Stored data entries
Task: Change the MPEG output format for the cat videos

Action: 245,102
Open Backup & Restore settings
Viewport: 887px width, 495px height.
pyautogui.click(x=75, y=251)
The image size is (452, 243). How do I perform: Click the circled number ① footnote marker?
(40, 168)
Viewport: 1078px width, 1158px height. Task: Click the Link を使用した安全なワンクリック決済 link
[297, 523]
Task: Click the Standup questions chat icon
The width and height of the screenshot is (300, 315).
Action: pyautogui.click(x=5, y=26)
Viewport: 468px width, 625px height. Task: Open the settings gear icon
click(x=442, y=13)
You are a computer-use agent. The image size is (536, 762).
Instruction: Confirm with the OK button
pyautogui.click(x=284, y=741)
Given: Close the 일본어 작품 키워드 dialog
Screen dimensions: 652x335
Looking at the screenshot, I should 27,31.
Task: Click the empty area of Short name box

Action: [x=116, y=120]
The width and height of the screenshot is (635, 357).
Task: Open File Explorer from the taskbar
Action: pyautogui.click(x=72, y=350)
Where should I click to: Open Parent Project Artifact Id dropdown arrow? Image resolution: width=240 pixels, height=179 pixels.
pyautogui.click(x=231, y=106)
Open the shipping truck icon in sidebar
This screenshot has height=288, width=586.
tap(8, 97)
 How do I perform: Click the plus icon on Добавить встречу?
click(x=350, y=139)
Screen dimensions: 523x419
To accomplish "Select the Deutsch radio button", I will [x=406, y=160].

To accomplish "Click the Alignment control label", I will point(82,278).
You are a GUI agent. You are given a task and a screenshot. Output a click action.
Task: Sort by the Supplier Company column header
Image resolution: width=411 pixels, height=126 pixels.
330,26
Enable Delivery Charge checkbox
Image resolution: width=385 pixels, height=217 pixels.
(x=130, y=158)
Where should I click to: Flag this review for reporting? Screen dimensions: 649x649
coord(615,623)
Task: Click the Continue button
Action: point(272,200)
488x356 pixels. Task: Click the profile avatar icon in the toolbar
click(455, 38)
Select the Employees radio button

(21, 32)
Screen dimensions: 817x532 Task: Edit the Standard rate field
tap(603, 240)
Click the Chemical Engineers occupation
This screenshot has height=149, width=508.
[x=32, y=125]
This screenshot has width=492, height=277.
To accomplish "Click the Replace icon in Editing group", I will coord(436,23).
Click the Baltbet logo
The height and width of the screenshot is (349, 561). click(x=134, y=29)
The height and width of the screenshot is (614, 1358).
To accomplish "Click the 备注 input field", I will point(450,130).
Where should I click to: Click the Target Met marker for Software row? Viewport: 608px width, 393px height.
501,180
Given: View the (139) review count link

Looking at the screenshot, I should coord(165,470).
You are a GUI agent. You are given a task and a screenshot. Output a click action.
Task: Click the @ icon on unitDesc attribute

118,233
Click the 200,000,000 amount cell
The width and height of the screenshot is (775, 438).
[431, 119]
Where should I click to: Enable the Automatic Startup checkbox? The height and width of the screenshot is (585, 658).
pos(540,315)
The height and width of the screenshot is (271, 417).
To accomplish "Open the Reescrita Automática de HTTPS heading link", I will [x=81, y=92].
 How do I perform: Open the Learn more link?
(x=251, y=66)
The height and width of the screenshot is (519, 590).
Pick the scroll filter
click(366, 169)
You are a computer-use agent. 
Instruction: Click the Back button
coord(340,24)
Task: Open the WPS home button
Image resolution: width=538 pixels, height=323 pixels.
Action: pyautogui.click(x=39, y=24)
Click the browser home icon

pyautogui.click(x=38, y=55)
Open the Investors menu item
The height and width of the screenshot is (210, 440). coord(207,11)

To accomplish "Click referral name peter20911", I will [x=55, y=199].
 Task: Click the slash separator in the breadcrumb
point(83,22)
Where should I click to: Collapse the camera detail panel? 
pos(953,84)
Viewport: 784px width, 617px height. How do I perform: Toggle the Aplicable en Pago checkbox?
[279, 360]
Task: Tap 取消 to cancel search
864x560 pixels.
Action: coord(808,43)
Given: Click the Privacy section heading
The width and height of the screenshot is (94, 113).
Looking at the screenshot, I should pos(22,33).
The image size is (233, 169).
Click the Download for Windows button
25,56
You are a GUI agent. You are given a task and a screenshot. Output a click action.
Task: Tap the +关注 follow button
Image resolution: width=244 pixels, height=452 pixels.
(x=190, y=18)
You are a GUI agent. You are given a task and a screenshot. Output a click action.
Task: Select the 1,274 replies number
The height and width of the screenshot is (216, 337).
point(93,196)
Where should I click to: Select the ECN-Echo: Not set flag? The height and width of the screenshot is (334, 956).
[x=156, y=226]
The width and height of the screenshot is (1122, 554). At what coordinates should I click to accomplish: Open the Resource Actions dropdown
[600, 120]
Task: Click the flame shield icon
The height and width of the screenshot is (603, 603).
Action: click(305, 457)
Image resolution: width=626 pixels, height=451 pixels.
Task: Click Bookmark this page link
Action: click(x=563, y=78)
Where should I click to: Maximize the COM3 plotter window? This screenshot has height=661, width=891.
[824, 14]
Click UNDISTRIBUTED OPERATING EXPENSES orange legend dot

**Task statement**
Tell how many lines above hold "heading", nothing more.

**Your solution**
2